▶ [What to work on]
Return exactly the span of lines in the following data that opens with the line containing "この内覧会に申し込む↓ (110, 246)" and closes with the line containing "参加予定人数 (39, 2058)". Include nothing else.

─── Raw data

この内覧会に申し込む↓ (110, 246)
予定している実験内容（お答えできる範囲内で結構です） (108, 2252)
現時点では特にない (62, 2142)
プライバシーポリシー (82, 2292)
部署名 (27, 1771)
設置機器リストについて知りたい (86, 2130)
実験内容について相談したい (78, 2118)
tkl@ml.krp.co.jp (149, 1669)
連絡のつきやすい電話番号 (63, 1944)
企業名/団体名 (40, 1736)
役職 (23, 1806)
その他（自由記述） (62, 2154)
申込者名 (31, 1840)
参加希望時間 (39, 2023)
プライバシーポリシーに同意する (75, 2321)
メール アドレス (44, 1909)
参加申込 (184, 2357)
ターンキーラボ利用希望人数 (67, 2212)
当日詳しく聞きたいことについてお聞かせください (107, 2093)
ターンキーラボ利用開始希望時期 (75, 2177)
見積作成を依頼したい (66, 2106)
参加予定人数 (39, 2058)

──────
─── Raw data

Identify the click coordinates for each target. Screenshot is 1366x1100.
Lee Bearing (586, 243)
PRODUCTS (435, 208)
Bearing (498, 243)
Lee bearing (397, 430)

──────
─── Raw data

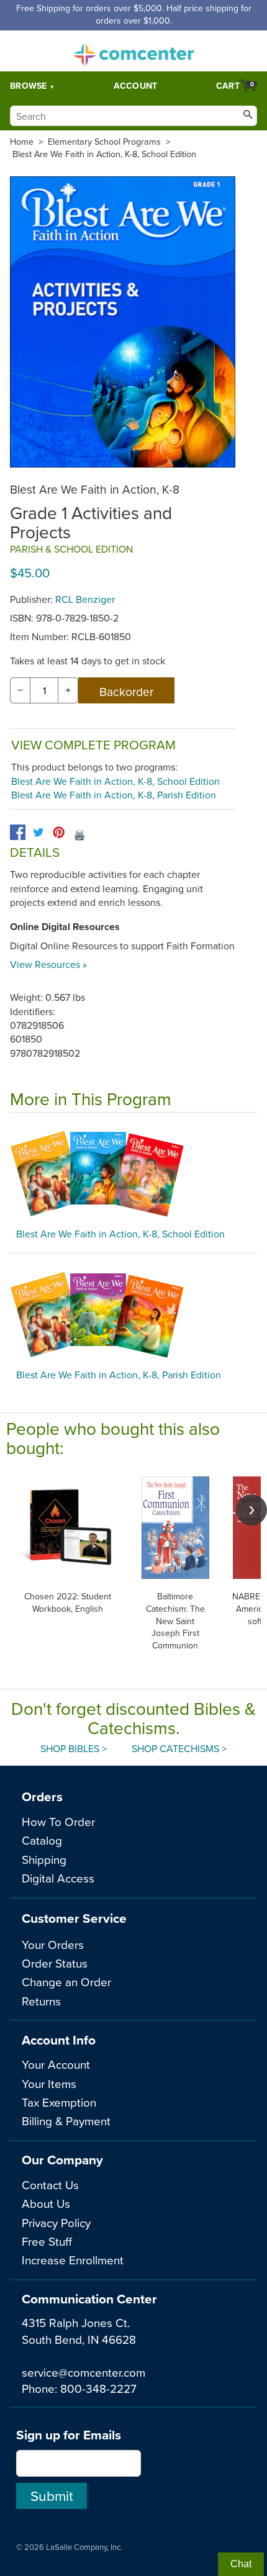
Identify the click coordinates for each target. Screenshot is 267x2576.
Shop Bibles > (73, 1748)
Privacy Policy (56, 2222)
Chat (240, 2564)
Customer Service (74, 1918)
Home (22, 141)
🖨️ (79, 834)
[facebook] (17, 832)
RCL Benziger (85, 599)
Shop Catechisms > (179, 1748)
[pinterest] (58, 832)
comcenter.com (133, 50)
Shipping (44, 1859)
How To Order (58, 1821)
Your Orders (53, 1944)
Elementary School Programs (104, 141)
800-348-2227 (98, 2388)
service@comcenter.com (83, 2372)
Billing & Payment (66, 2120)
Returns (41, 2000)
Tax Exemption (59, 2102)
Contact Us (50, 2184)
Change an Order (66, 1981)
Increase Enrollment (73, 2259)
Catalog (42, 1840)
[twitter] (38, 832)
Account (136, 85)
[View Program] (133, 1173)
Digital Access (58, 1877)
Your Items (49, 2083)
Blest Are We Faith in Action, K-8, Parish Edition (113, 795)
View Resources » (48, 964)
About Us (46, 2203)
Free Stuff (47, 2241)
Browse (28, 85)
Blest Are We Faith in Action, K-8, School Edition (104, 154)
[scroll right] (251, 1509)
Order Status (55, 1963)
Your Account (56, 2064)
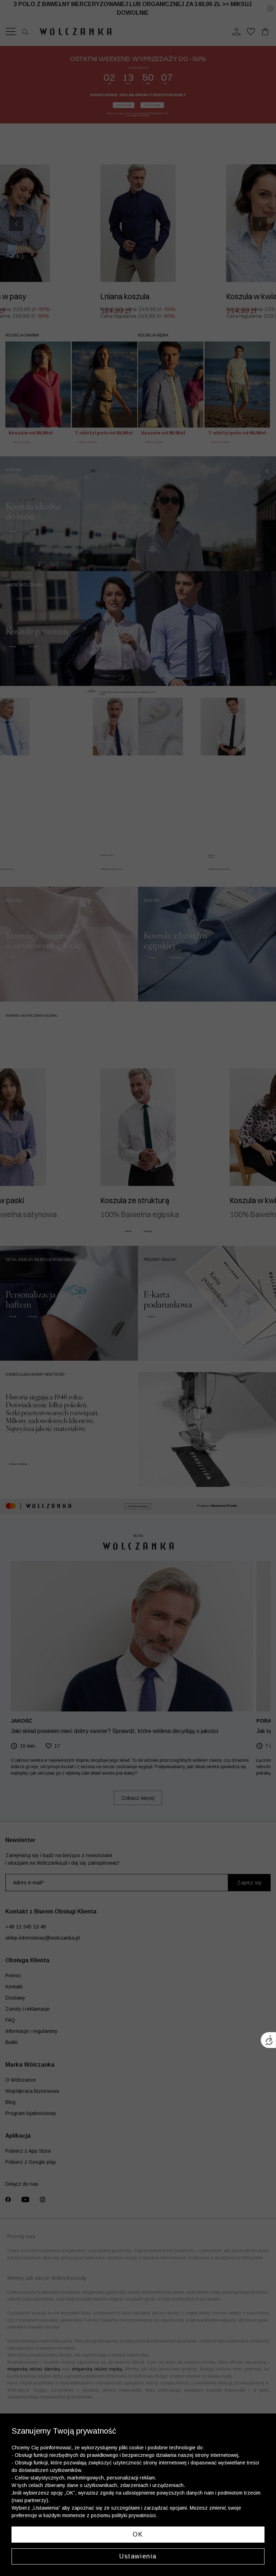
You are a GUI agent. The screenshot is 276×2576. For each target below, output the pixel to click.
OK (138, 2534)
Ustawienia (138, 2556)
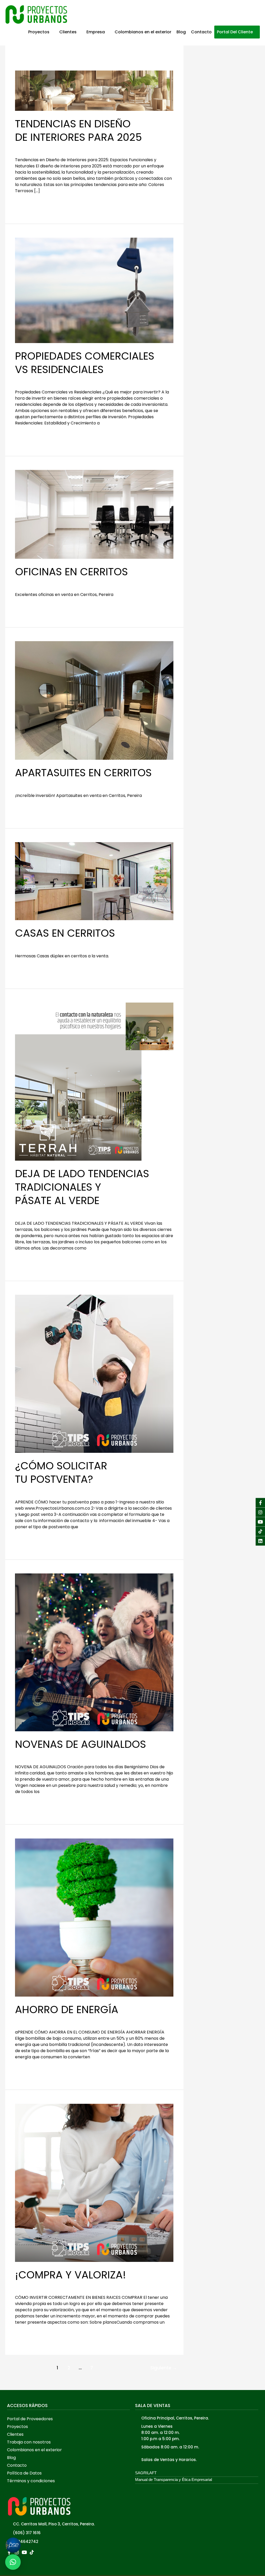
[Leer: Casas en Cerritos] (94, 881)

──────

▶ [Finished task]
この内覧会に申し込む↓ (110, 246)
予定している実験内容（お答えできる範囲内で結構です） (108, 2252)
現時点では特にない (62, 2142)
プライバシーポリシー (82, 2292)
部署名 (27, 1771)
設置機器リストについて知りたい (86, 2130)
実験内容について相談したい (78, 2118)
tkl@ml.krp.co.jp (149, 1669)
連絡のつきやすい電話番号 (63, 1944)
企業名/団体名 (40, 1736)
役職 (23, 1806)
その他（自由記述） (62, 2154)
申込者名 (31, 1840)
参加希望時間 (39, 2023)
プライバシーポリシーに同意する (75, 2321)
メール アドレス (44, 1909)
参加申込 (184, 2357)
ターンキーラボ利用希望人数 (67, 2212)
当日詳しく聞きたいことについてお聞かせください (107, 2093)
ターンキーラボ利用開始希望時期 (75, 2177)
見積作成を依頼したい (66, 2106)
参加予定人数 (39, 2058)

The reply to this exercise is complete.